AI Act : l’entretien avec le co-rapporteur Brando Benifei. Le guide du DSI pour une conformité durable

Les DSI peuvent continuer à stimuler l’innovation en matière d’IA
Un aspect qui intéresse certainement les entreprises est la possibilité de continuer à expérimenter et à innover en matière d’intelligence artificielle sans que la loi n’impose trop de limites. La loi sur l’IA a été critiquée dans certains milieux pour avoir fixé des limites au développement d’applications et de produits, ce qui pourrait rendre les entreprises européennes moins compétitives, mais Benifei est convaincu que la loi maintient un équilibre entre protection des droits et dynamique d’innovation.
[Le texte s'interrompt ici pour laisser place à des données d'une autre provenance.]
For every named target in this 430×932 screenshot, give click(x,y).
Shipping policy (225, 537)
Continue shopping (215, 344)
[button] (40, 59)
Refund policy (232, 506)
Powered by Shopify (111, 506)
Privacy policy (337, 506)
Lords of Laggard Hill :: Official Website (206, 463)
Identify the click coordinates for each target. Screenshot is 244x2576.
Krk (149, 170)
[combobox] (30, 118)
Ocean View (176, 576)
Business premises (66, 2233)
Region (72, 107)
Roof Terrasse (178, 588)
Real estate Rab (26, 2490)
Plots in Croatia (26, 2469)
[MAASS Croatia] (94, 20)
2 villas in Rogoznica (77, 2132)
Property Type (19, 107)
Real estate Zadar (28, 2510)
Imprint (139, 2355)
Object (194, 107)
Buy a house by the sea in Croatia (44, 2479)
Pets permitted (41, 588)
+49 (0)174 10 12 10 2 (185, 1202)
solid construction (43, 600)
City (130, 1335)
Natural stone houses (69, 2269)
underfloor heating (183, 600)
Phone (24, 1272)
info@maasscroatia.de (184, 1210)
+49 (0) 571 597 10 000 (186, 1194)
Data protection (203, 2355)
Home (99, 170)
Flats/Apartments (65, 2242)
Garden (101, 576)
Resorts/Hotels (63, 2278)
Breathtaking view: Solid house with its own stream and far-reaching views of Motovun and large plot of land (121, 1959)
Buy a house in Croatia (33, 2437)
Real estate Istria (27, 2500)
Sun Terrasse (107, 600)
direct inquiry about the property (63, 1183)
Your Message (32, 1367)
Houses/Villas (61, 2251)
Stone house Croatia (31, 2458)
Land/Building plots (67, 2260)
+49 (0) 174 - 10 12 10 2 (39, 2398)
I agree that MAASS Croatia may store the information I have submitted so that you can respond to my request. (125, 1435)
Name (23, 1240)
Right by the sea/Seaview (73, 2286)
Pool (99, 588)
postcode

« L’AI Act a pour mission de garantir que le développement de l’IA en Europe soit conforme à nos valeurs fondamentales, d’accroître la confiance des citoyens dans ces technologies, de réduire les risques et ainsi d’augmenter leur diffusion et leur utilisation. Pour autant, l’innovation n’est en aucun cas négligée dans le texte, bien au contraire : de nombreuses dispositions exonèrent la recherche, les logiciels open source sous certaines conditions, des mesures spécifiques pour aider les PME (canaux d’information dédiés, tarifs réduits, documentation simplifiée, etc.) et surtout la création d’espaces d’expérimentation réglementaire (appelés bacs à sable) et la possibilité de tester les applications en conditions réelles », indique Benifei. « Les bacs à sable seront établis dans chaque État membre et permettront de tester des projets d’IA dans un environnement contrôlé sous la direction des autorités, d’aider les entreprises à se mettre en conformité, de stimuler l’innovation et de fournir aux autorités elles-mêmes plus d’informations sur le fonctionnement. ou non des exigences établies par la loi. Des bacs à sable existent dans d’autres secteurs innovants, comme la fintech, mais c’est la première fois qu’ils sont instaurés dans un texte législatif, pour signaler l’importance de stimuler l’innovation dans ce secteur stratégique. Je pense donc qu’il existe un bon équilibre entre les droits et l’innovation. »
Evoquant le risque que l’Europe subisse un désavantage concurrentiel en matière d’IA par rapport aux États-Unis et à la Chine en raison d’une réglementation accrue, Benifei répond : « C’est un argument que l’on entend souvent, mais avec lequel je ne suis pas nécessairement d’accord. Les États-Unis et la Chine ont des systèmes juridiques et des cultures très différents des nôtres. Les États-Unis suivent le système de common law anglo-saxon, dans lequel ils codifient traditionnellement moins d’obligations juridiques et confient la plupart des litiges aux tribunaux. En Europe, nous avons besoin de règles claires, laissant uniquement les cas problématiques aux tribunaux. Cela ne veut pas dire que nous nous soucions moins de l’innovation. Mais l’essentiel du désavantage concurrentiel européen dans le domaine de l’intelligence artificielle n’est pas dû à la réglementation (après tout, on ne sait pas pourquoi : le règlement n’est pas encore en vigueur, et pourtant le désavantage existe déjà, et pas récemment). L’origine du problème réside plutôt dans une autre racine, due à la fois au montant des investissements, notamment publics, et à la rareté des talents et des capitaux dans le secteur, et aux caractéristiques de l’écosystème innovant européen, traditionnellement plus distribué. et plus granulaire que celui des États-Unis, donc avec de nombreuses PME présentes sur tout le continent, au lieu de grandes technologies concentrées dans quelques zones comme la Silicon Valley ».